- Born: Giovanni Sabadino degli Arienti 1445 Bologna
- Died: 1510 (aged 65) Bologna
- Occupations: Humanist, author, poet, writer and politician

= Sabadino degli Arienti =

Italian author

Giovanni Sabadino degli Arienti (Bologna 1445 - Bologna 1510) was an Italian humanist, author, poet and prose writer.

Born in Bologna, he first served as a secretary for Count Andrea Bentivoglio, and then from 1491 was the client of Ercole d'Este in Ferrara. His most famous work Novelle Porretane (1483) is a collection of sixty-one tales in imitation of Boccacio's Decameron. In De Triumphis Religionis, a treatise on the virtues of a prince, he described the court of Ercole d'Este as an exemplar of the virtue of magnificence. Long relegated to obscurity by critics of his "arid" style, Arienti has enjoyed more appreciation recently for his attempt to create a Bolognese literary vernacular.

In 1492, two years after the arrival of Isabella d'Este in Mantua, she was presented with a collection of female biographies dedicated to Ginevra Bentivoglio which was written by Sabadino degli Arienti. At the end of 1400, Sabadino degli Arienti wrote a description of the palace of Belriguardo.

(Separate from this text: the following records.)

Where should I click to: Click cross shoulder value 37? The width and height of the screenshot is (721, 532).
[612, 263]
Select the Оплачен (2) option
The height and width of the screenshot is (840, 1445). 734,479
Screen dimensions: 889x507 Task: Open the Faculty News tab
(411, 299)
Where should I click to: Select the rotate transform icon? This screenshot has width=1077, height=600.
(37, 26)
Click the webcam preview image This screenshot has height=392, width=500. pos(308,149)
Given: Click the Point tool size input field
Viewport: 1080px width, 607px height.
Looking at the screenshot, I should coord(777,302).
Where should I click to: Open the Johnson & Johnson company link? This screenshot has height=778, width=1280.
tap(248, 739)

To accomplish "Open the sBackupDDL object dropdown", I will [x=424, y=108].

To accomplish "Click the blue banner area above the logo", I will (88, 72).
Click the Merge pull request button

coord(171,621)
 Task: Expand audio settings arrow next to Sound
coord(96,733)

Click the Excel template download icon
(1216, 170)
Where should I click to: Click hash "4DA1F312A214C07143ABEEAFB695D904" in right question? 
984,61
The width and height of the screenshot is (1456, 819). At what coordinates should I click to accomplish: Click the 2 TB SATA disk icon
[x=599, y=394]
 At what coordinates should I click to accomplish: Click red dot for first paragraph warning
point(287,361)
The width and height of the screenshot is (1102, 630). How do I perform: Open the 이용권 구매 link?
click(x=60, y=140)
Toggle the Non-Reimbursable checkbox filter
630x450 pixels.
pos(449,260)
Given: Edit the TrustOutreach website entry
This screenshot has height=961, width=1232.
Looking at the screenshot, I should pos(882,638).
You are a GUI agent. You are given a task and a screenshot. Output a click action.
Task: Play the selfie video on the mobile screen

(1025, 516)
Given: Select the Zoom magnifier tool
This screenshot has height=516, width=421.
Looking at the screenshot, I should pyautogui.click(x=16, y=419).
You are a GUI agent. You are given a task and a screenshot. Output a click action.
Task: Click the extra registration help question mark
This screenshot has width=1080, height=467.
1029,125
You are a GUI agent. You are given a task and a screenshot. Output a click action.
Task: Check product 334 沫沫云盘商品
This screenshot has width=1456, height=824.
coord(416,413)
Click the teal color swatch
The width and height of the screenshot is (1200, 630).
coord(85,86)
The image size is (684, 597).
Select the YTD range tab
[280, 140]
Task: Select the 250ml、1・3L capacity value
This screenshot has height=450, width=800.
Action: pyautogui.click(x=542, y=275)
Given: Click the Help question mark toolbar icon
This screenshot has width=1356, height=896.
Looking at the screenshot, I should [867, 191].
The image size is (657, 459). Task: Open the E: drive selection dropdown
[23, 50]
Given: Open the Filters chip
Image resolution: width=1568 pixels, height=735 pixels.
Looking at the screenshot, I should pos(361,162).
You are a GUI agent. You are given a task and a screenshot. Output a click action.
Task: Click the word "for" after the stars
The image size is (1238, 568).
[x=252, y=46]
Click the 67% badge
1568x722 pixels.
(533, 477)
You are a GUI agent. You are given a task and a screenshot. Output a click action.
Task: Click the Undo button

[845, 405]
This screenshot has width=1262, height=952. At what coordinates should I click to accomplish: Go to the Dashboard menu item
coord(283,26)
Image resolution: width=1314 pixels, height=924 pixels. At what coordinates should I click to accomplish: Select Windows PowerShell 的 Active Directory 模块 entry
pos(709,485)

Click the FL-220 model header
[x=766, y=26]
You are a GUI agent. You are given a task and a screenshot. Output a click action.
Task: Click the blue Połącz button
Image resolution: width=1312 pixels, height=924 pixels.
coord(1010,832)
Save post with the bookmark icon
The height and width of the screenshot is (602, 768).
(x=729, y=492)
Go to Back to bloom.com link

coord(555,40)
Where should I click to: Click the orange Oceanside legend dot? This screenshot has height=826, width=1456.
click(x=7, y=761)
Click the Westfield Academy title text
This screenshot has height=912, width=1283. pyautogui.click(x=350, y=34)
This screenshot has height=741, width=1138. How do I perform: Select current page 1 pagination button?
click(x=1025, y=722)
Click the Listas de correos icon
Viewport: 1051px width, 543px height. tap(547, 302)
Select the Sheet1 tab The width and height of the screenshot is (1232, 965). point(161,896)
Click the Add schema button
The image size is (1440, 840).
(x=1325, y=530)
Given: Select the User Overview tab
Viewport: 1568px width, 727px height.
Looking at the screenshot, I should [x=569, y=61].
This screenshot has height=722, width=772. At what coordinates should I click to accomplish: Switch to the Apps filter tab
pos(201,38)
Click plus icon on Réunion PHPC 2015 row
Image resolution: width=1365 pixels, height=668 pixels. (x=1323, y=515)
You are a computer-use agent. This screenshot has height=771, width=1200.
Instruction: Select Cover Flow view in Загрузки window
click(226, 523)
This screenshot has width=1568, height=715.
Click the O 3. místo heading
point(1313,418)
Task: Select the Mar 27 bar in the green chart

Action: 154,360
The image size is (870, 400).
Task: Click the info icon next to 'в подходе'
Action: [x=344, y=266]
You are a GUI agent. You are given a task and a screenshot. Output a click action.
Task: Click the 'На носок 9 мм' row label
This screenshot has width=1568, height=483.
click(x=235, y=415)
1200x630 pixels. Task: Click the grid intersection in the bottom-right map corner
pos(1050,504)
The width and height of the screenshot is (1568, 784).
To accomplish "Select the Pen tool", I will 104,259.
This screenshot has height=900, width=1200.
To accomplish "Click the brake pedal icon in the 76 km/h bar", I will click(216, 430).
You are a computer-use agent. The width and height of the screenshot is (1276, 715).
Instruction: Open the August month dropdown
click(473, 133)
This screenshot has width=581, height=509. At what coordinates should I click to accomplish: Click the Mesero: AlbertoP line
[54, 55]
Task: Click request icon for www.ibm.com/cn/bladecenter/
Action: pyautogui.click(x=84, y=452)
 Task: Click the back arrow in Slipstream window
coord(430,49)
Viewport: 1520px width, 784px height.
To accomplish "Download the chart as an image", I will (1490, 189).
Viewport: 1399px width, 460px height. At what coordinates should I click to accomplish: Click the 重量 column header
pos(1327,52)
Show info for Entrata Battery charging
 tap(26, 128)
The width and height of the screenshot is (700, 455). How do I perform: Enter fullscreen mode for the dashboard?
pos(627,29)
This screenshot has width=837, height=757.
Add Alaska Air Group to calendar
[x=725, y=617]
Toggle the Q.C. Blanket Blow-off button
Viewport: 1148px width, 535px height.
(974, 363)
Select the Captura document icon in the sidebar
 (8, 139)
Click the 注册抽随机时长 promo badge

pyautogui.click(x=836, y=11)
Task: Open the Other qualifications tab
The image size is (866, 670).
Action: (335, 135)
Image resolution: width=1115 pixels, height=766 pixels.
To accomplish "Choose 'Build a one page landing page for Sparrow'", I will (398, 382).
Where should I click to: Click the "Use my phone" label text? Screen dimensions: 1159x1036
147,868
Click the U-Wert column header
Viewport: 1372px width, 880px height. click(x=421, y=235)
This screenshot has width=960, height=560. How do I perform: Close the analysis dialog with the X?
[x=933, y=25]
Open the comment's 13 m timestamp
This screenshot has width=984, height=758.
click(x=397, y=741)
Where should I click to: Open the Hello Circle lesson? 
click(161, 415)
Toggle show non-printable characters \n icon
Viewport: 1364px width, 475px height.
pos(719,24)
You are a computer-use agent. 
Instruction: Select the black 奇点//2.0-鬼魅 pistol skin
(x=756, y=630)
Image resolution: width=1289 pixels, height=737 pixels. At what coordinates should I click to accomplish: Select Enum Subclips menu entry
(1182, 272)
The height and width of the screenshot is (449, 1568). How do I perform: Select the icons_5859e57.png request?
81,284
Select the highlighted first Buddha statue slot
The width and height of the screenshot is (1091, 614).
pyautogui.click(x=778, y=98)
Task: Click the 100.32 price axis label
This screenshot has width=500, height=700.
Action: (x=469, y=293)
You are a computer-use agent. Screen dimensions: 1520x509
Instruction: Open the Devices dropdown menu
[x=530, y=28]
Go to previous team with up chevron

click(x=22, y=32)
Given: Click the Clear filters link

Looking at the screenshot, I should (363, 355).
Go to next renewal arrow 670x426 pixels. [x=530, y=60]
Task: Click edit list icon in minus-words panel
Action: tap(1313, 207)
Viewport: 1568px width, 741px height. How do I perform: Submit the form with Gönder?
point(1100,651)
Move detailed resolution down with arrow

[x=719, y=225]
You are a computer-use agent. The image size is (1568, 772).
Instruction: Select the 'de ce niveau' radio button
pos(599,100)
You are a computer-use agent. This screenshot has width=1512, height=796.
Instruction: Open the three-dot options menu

Carolyn James, the Cassamarca Lecturer in the School of Historical Studies at Monash University, Melbourne, Australia, is the author of two books based on Sabadino degli Arienti.

==Works==
In his collection of short stories from the late 15th century, Novelle Porretane (1483), Sabadino degli Arienti includes the story of a valet, who, unhappy with his social position, asks his lord to knight him. In Ginevera de le clare donne (1490) he praised the elite to which Isabella belonged, and to whom she was related by birth and marriage, while offering her a congenial model of behaviour to follow in her new role as marchioness.